Laser generated ultrasound: a thermoelastic analysis of the source

Abstract

Abstract The purpose of this work is to study the behavior of laser ultrasound sources in isotropic metals using ultra-short laser pulses in the thermoelastic regime. Temporally Gaussian and high frequency modulated laser pulses are investigated, and numerical results show that the thermal response rates of both steel and aluminum are much faster than their mechanical response rates. This indicates that the temporal point source limit in laser ultrasonics is a mechanical rather than thermal limitation. Two temporal point source limits are identified.
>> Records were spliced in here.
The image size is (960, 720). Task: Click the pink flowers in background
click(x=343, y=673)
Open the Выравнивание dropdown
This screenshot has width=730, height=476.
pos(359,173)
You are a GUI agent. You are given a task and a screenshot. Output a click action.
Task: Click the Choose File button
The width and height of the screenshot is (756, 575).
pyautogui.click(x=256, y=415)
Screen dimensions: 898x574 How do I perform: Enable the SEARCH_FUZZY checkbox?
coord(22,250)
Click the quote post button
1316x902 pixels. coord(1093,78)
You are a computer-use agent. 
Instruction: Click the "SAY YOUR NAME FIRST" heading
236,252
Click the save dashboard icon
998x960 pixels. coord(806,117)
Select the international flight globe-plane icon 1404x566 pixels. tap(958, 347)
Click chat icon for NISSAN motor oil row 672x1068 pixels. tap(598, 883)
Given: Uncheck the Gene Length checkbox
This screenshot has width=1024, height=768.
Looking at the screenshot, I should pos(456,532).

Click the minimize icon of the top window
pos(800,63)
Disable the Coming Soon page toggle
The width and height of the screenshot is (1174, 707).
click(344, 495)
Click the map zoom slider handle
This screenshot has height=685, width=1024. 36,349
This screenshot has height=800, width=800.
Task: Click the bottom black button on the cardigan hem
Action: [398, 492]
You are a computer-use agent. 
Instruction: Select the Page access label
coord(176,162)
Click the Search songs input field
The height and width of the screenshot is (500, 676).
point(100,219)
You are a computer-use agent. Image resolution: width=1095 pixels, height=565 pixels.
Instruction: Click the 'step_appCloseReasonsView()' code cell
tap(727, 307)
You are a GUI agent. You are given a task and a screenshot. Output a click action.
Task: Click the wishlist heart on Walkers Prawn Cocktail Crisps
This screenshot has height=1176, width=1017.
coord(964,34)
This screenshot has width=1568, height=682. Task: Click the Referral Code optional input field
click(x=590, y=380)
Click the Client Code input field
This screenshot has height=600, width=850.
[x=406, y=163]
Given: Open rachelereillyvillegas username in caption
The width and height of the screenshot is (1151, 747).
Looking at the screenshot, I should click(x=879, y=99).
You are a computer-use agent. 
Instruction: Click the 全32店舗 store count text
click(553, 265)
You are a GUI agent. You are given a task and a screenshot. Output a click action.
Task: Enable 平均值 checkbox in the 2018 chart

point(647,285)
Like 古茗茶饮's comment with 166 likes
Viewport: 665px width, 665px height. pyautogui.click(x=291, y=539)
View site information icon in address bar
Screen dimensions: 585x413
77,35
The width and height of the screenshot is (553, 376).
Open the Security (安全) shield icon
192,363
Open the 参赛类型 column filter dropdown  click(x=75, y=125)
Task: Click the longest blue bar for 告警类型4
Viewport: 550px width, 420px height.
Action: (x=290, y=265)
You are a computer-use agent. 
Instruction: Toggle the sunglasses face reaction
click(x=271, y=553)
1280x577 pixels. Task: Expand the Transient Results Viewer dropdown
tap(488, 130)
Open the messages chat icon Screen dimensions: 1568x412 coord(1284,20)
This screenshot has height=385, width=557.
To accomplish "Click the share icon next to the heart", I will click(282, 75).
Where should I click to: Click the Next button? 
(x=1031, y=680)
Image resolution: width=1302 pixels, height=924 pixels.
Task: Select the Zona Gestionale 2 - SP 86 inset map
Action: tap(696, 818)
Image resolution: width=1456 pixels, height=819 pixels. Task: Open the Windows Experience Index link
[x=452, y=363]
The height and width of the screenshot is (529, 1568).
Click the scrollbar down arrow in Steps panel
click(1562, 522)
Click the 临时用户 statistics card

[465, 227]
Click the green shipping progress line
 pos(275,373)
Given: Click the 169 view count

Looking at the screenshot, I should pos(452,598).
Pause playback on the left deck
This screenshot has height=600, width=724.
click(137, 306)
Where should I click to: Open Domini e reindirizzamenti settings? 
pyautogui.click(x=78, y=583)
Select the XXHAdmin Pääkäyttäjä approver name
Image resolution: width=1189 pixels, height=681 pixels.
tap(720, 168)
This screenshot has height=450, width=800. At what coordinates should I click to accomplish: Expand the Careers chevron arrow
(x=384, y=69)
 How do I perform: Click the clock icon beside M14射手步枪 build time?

For waves generated by the SCOE (surface center of expansion), it is shown that the temporal point source limit occurs at a Gaussian rise time of 1 ns in both aluminum and steel. However, the precursor is a result of thermal diffusion and does not display a temporal point source limit within the range of parameters considered here. A dimensional analysis of the laser source is conducted, and it is found that a single dimensionless parameter defines thermal similarity for laser sources, but no single parameter can define acoustic similarity. The physical dimensions of the laser source are estimated for steel and aluminum, and it is found that for temporally and spatially Gaussian laser pulses the outer edge of the source is 1.65 times the Gaussian spot radius over a wide range of rise times and spot sizes. Also, a dimensionless parameter is given for three dimensional problems which predicts minimum rise times and maximum modulation frequencies for which hyperbolic heat conduction effects will be of no significance in the ultrasonic displacements.